Duas de nós sentaram-se atrás e a mais divertida sentou-se à frente, ao lado do motorista que - disse-nos depois - mora nas Fontaínhas (onde se festeja o S. João - lembrou-nos, embora o soubéssemos bem).
Então, a amiga mais divertida logo travou conversa com o senhor que nos conduzia e que já conduzia na cidade há mais de quarenta anos. E foi quando, entre sorrisos, veio à baila o anúncio e a frase chic da senhora chic: 'Ambrósio, apetecia-me tomar algo'.
O senhor do táxi, simpático, educado e comunicativo, abriu a tampa ao seu lado e tirou de lá um chocolate. Que lhe sabe bem um bocadinho de vez em quando. E que se mantém fresco, como gosta, pelo ar condicionado.
Com boa disposição pela partilha destes pequenos prazeres e boas palavras, chegámos ao destino, desejando-lhe também um bom almoço.
Seria em casa, como sempre, onde a mulher o esperava. E ainda houve tempo para o ouvirmos dizer que em jovem havia sido estafeta na cidade e que nesse tempo passava as notas a ferro para guardar o dinheiro direitinho.

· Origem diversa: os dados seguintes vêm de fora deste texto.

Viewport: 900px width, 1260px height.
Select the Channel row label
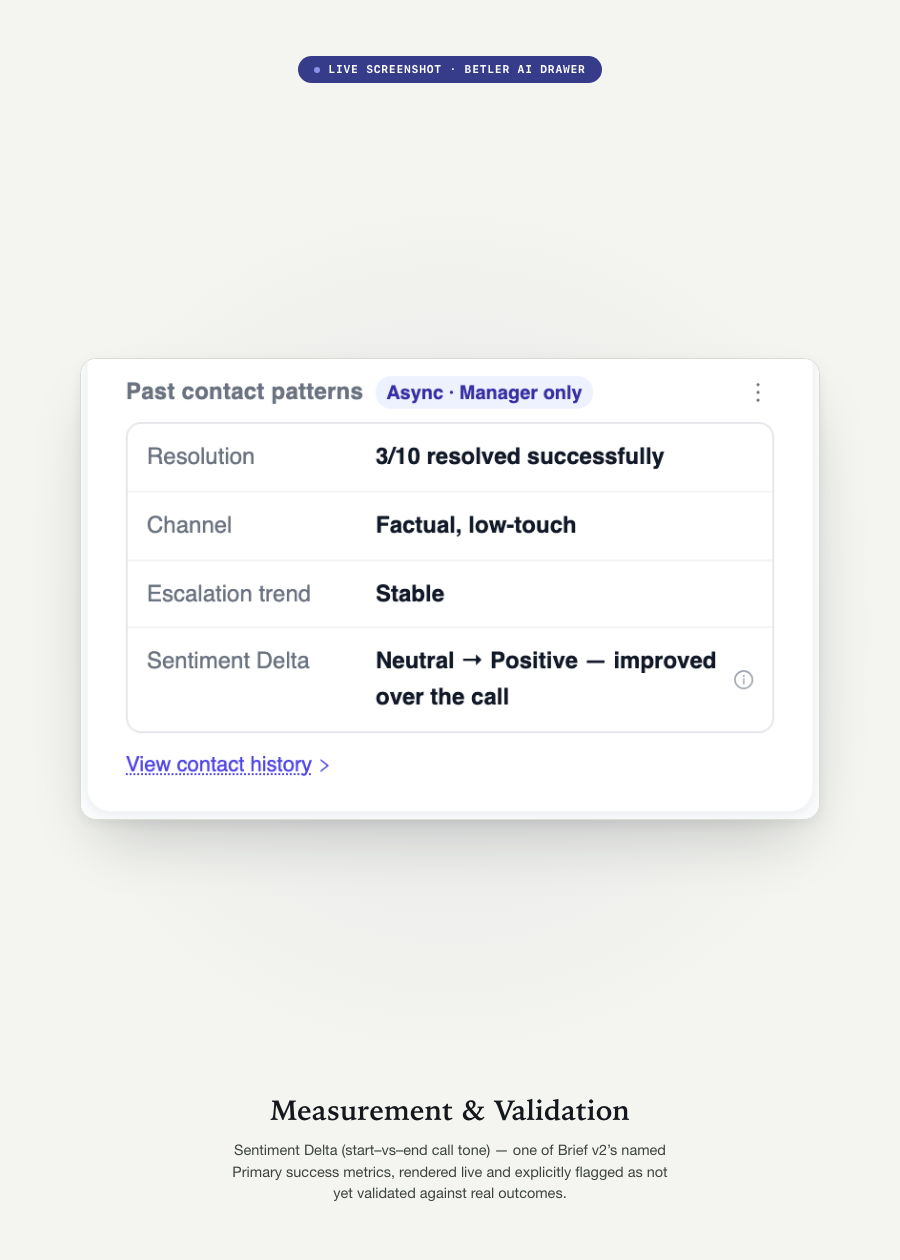[189, 525]
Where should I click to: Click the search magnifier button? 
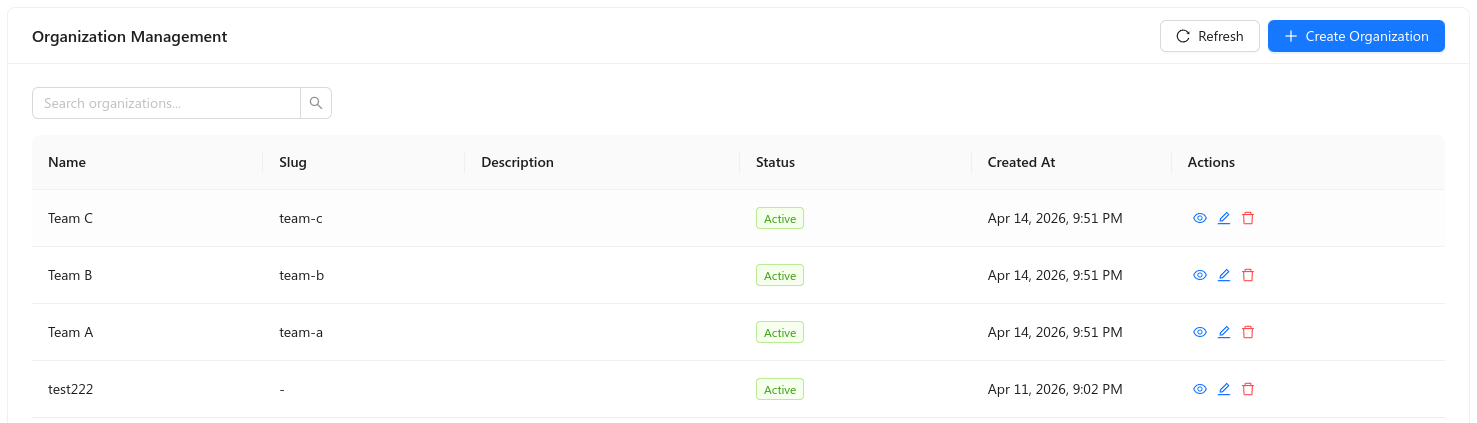pos(316,103)
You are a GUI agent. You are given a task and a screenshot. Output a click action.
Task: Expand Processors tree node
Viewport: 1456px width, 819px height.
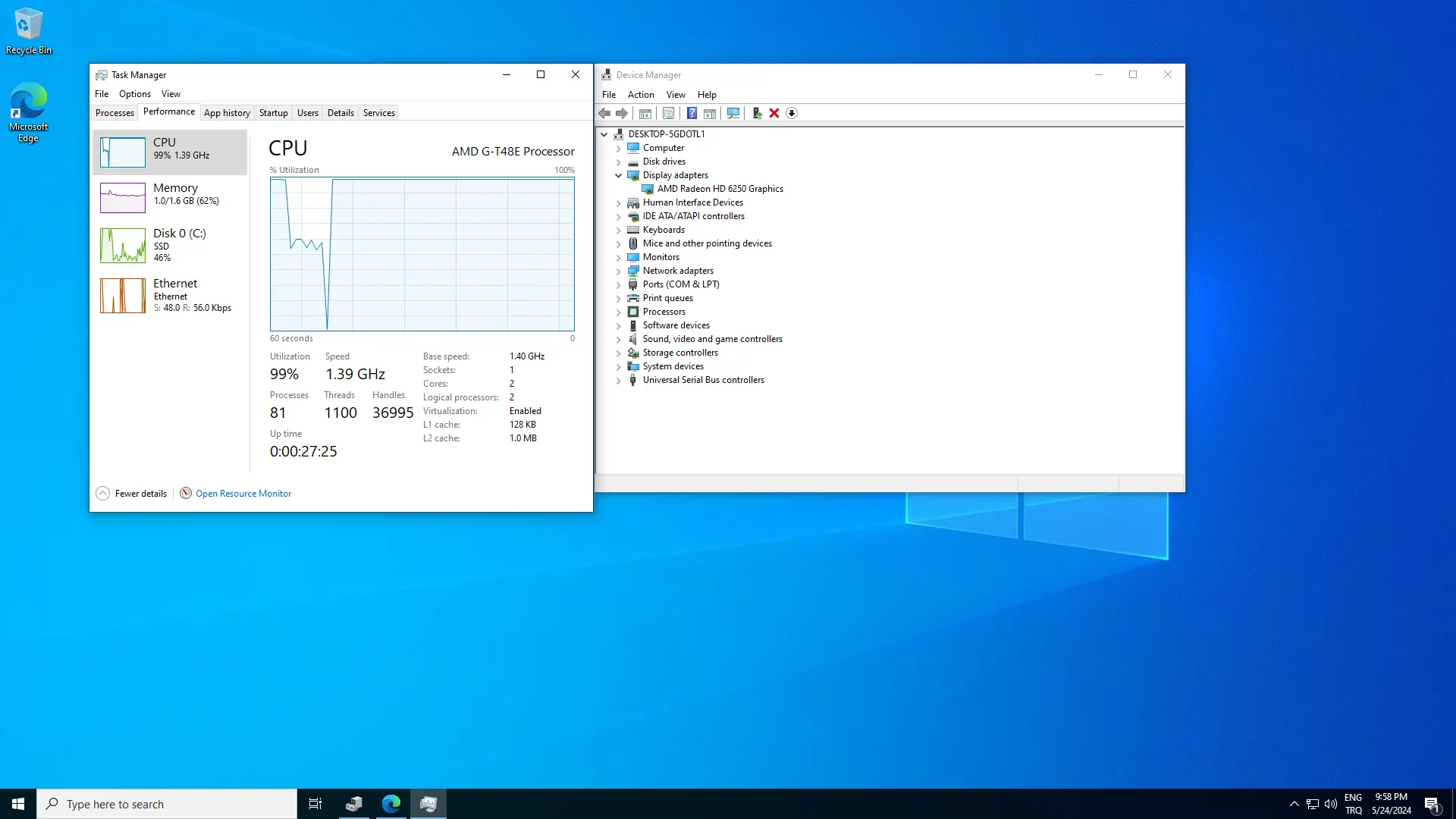tap(618, 312)
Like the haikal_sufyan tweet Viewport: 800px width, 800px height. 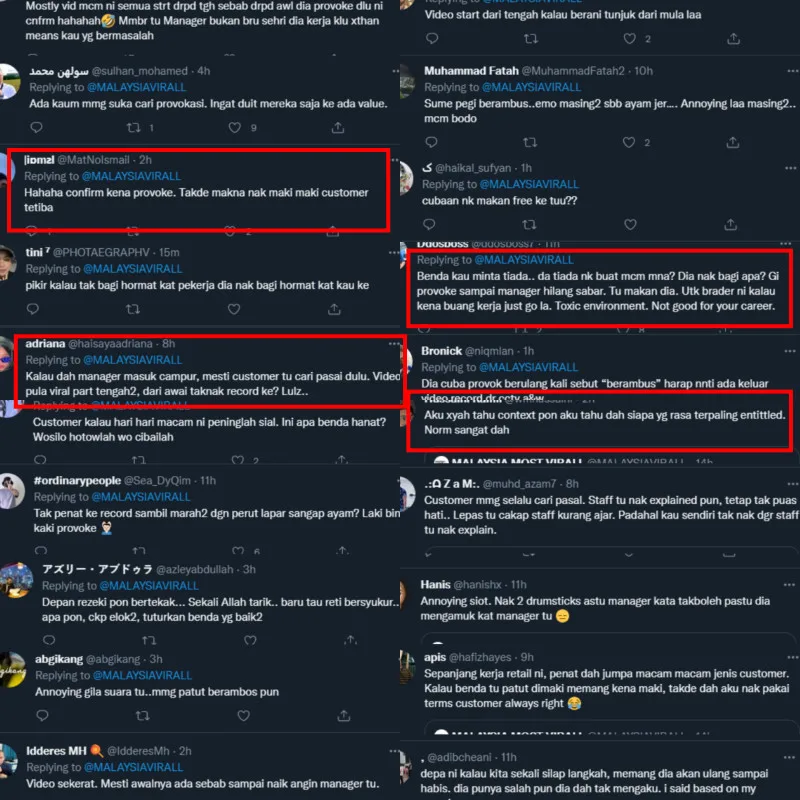[631, 224]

O momento havia sido doce e alegre. E, por coincidência, estávamos na rua da Alegria.
(Porém, nem tudo o que lá se passa dá alegria, mas deixo isso para outra viagem).
Quando eu era miúda, a minha mãe dizia-nos, a mim e aos meus irmãos, muitas vezes: não é para tocar à campainha. A advertência vinha a propósito de alguma coisa nova que se comprava, alguma notícia que era sobretudo nossa, etc. qualquer coisa que ela entendia não ser para contar a ninguém.
Não sei se foi por isso, mas tenho alguns pruridos em falar de mim num círculo mais alargado, ainda que a minha vida seja comum e anónima.
No entanto, aprecio muitas vezes a coragem de quem fala sobre si com inteireza, verdade e confiança, não para se vangloriar nem prejudicar seja quem for, mas porque o quer dizer, consciente de que o que diz não é motivo para se arrepender mais tarde nem é desabafo inocente que não interessa a ninguém e que apenas introduz ruído.
Com certas coisas que oiço dos outros também procuro ser cuidadosa, não reproduzindo muito do que ouvi, se o assunto é delicado, mesmo que não me tenham pedido segredo. Tenho medo de ouvir: foste dizer... contaste... não era para se saber ...
Fico atrapalhadíssima só de o pensar porque já me aconteceu uma vez ou outra e o que senti foi horrível. Devem ser resquícios do conselho que tantas vezes ouvi na minha infância, sentindo que não estive à altura de o cumprir: não é para tocar à campainha!
Por falar nisso, desculpem, estão a tocar à campainha.